Now I ask you — who’s the pervert?
Ever since this case made national headlines bringing the police department under scrutiny, they seem to be desperate for someone else to come forward with a similar complaint or report about the resident. On local television, Fairfax police spokeswoman, Mary Ann Jennings, said this:
“We’ve heard that there may have been other people that saw something on Monday morning and we’d like to hear from them.”
Conveniently, the police spokeswoman did not elaborate on how the police heard of these “other” people — if it can be believed that they even exist at all.
Obviously questioning the strength of their own case, especially after one legal expert after another have stated this will be a tough case to win, the police have now gone door-to-door in the neighborhood asking nearby residents if they have ever seen the gentleman in question running around inside of his home naked and circulating fliers asking anyone with any such information to come forward. I guess the theory is, if you ask long and hard enough (pun intended), someone will eventually come forward and help shore up an otherwise weak case by trying to establish a pattern of indecency. Of course, this is in lieu of just dismissing the case and chalking it up to a rush to judgment. Instead, it appears as though the police will keep advertising until some media whore plays to their cue. It’s too bad for the police and prosecutors that the Balloon Boy’s parents are already occupied, because they would of made for the perfect witnesses for them. As it stands now, whoever ends up taking the cue, you can bet they will just as bad.

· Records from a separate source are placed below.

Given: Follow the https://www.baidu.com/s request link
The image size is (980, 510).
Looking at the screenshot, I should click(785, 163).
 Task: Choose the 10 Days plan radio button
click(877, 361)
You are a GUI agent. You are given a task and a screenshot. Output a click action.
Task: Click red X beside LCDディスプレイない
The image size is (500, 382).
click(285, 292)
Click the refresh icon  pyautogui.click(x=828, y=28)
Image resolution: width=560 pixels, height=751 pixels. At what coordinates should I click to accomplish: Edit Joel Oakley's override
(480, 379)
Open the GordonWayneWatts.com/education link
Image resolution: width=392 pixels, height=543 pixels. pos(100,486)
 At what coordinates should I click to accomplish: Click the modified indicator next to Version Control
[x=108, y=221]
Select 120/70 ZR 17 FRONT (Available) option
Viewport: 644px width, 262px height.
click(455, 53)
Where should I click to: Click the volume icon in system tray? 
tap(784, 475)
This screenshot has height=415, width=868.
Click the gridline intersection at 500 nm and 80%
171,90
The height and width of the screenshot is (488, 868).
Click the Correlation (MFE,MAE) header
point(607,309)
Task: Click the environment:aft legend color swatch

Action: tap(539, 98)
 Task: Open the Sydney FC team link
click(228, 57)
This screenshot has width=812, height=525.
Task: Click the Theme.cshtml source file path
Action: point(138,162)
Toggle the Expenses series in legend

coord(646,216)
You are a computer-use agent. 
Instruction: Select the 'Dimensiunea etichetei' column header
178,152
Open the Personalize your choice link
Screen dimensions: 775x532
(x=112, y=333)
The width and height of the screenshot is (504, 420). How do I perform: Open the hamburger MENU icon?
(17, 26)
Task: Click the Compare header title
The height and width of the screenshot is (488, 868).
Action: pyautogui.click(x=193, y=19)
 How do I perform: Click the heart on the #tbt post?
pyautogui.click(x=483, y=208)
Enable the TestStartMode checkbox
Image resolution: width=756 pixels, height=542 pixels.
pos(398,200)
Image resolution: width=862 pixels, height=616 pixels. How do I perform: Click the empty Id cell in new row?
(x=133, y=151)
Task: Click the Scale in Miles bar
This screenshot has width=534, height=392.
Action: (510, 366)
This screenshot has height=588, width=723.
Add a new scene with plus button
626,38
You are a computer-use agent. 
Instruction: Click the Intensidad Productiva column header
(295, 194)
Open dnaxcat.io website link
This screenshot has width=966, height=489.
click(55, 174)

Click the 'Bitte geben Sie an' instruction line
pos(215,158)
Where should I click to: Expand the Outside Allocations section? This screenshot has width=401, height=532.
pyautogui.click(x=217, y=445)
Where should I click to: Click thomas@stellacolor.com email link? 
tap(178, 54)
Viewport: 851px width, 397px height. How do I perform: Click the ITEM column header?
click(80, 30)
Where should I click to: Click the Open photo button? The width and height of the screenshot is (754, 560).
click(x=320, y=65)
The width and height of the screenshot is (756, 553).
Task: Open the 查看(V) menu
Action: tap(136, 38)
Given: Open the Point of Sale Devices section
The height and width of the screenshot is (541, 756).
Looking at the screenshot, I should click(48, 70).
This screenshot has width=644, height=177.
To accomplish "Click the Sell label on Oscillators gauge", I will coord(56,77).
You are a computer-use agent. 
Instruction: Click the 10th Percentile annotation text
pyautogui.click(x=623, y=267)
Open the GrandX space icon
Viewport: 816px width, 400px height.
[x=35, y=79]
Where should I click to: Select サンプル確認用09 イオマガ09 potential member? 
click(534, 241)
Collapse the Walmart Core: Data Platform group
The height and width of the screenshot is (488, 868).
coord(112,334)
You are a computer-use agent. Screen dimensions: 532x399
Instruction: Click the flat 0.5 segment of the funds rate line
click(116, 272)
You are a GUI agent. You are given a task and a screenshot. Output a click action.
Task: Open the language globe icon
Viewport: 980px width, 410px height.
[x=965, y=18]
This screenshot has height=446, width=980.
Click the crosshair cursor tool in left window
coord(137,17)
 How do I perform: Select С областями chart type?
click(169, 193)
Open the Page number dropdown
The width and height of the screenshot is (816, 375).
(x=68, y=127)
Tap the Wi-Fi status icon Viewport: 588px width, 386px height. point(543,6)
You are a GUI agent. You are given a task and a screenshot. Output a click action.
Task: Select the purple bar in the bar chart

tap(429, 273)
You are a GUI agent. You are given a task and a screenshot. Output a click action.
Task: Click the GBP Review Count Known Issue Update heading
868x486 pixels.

This entire incident wreaks of the police trying to protect one of their own and an overzealous prosecutor desirous of spending huge amounts of local tax payer dollars on a case that has already attracted the attention of the ACLU. We have all seen this kind of case spiral out of control by police and prosecutors not wanting to appear wrong or weak and thus feel a need to horse whip the case until their careers are all but unsalvageable. Mike Nifong, the former District Attorney of Raleigh, North Carolina, who was in charge of the failed rape prosecution of three Duke University lacrosse players was ultimately disbarred for his similar effort. Now that this case is in the national spotlight, the witness, the police and the prosecutor are all shackled together and caught in a bear trap for which there seems but one escape — an outright dismissal of the charges.
Will they cut their losses, trying to save face by claiming a lack of evidence, and dismiss the case in an attempt to get it behind them? Or, will they continue to whip the horse and move forward with an aggressive prosecution? Only time will tell.
For the record:
The Fairfax police might sound familiar. It was just this past February that a scandal broke out in the department when a 23-year veteran and lieutenant of the department, who was on a testing committee, was accused of giving out the answers in advance to officers preparing to take the sargent’s exam, which, if passed, would increase their pay considerably. The lieutenant, a police supervisor and two sargents got caught up in the scandal. It is unknown how long it had been going on.
UPDATE: In December 2009, this case went to trial. Mr. Williamson argued that he should be free to be naked inside of his home. But the judge disagreed and sided with prosecutors who argued that his actions showed he intended to make himself visible to those outside.
Mr. Williamson received only a suspended jail sentence and no fine, but says he still fully intends to appeal.